After four years of duty-free trade under the Protocol in the SACU market new Mozambican exporters should have emerged because of the significant margins of preference afforded qualified SADC suppliers. Implementation of the TDCA between the European Union and South Africa has resulted in reduced margins of preference. For example, SACU tariffs on clothing products to the EU in 2009, are 20 percent, cutting in half the once 40-point margin of preference between MFN and SADC rates that prevailed in 2004. During 2010 SADC countries under the EPA agreement between Southern African and the EU, including Mozambique, will begin reducing rates applying to EU suppliers, including immediate elimination of duties on many products reducing margins of preference between them vis a vis European suppliers.

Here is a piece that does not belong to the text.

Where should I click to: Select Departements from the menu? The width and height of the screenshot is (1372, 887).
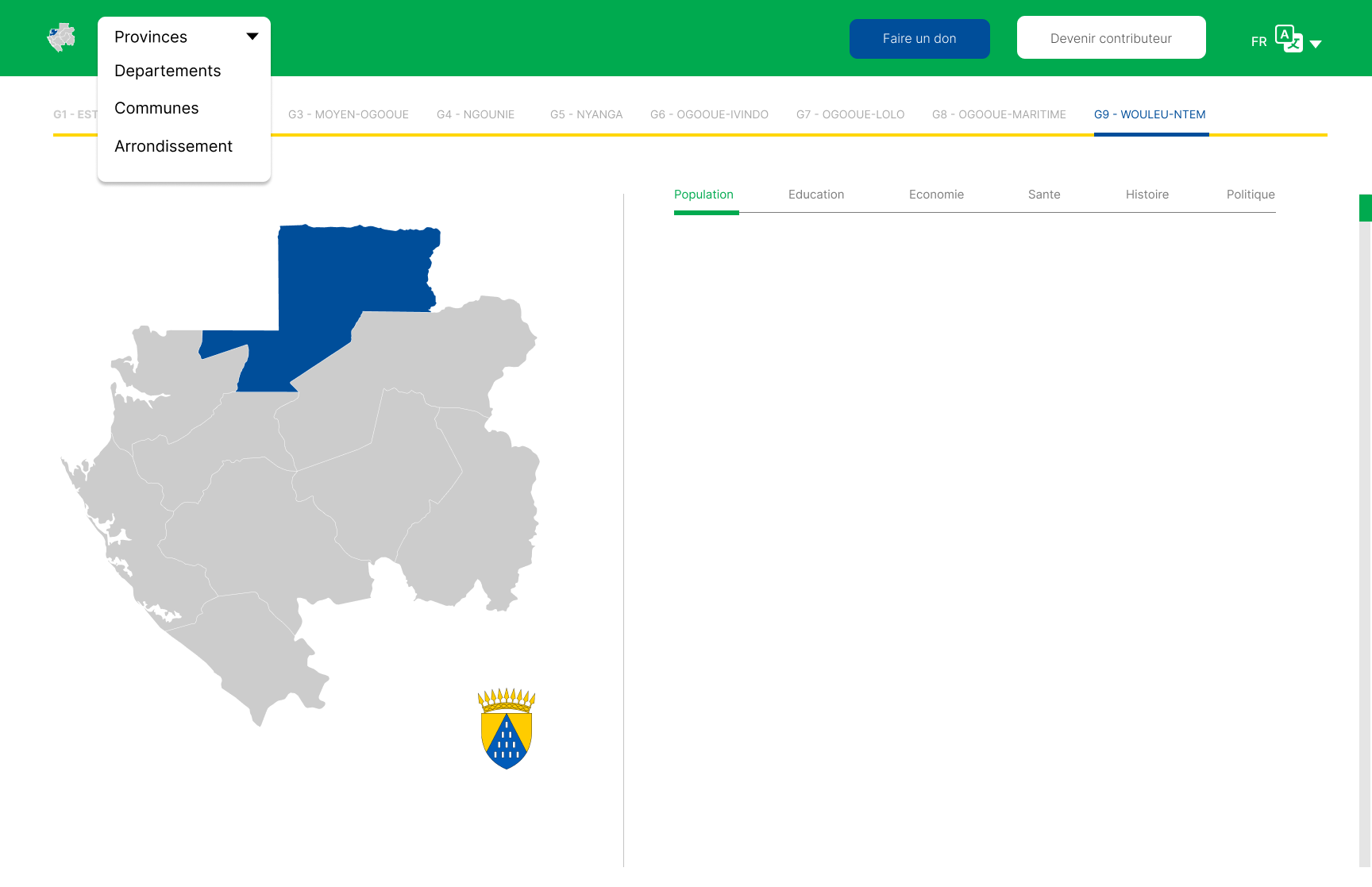tap(168, 71)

In this paper we assess the performance of Mozambique’s exports to SADC countries, comparing it to the performance of exports to the rest of the world (ROW). Analysis is presented at a summary level (total exports, agricultural, energy, and industrial products) and identifies specific key commodities. Import performance is presented in the same manner. The effect of staged reductions by Mozambique and its SADC partners on exports to each other is discussed when relevant. The appearance of new export products and the disappearance of traditional products is also noted.
Mozambique’s trade with SADC partners is dominated by South Africa, which received more than 75 percent of exports to SADC and 92 percent of imports in 2009. With Malawi and Zimbabwe, the three SADC partners account for 97 percent of exports and 95 percent of imports from SADC.

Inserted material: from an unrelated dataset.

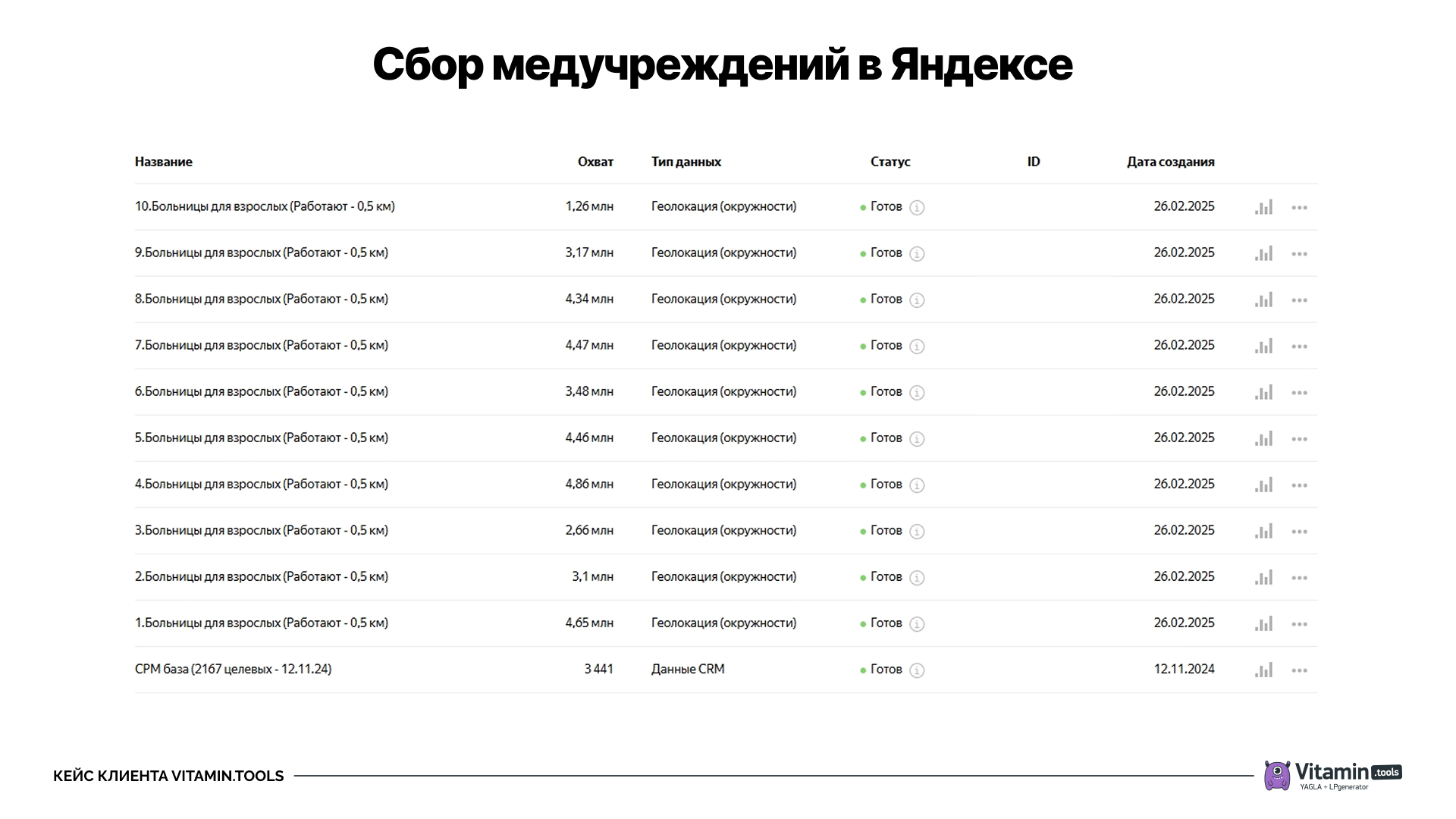Click the info icon next to first "Готов" status
The height and width of the screenshot is (819, 1456).
coord(917,206)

The data used in this analysis is from INE. It is supplemented by UN COMTRADE data available on the International Trade Center’s Trade Map web site. COMTRADE data for many SADC partners is not available for 2009. Direct COMTRADE data from the ITC Trade Data Site is synonymous with INE data. Gaps in INE data (merchandise or destinations that are not identified) can be informed by COMTRADE partner data (Mirror). For example, INE does not include data on sugar and cotton exports, key commodities, for 2008, but data are available from partners. In other cases there is a big discrepancy between reported Mozambique exports and import data from destinations. For example, South Africa reports $118 million in natural gas imports from Mozambique in 2008 while Mozambique reports exports of $4 million to South Africa. If mirror data are used for these three products in 2008 unidentified products totaling nearly $200 million in the INE data are fully explained.

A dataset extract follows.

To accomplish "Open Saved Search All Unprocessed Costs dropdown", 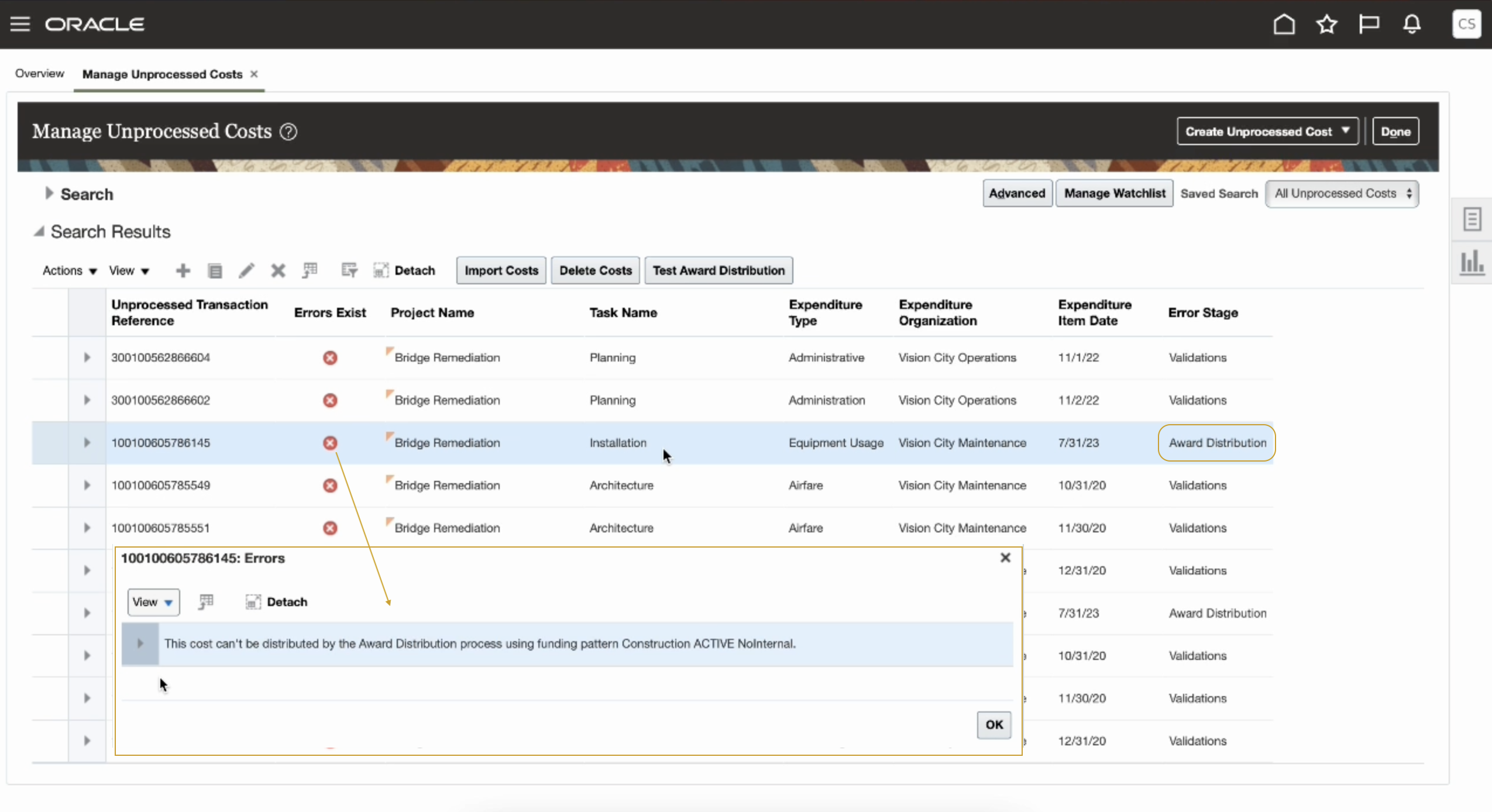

Another data caution must be mentioned. There is significant transit trade from third countries to neighboring SADC countries through Mozambican corridors, and vice versa. This trade does not represent exports from Mozambique, but re-exports. For example, reported wheat flour exports to Zimbabwe in 2009 are $17 million, $15 million higher than exports in any previous year, and are likely re-exports of food assistance to Zimbabwe from donor countries. Such data anomalies are raised throughout the paper. Finally INE does not report individual country destinations for all products, in some cases the destination or origination is simply reported as “other countries.” Therefore there will be slight differences between the summary tables and the totals based on analysis of trade between Mozambique, SADC, and the rest of the world (ROW). In agriculture, for example, trade with SADC and the ROW total $528 million in agricultural trade compared to the $531 million reported in the Table 2-2 summary of exports by type of product. Such differences are not material to the analysis.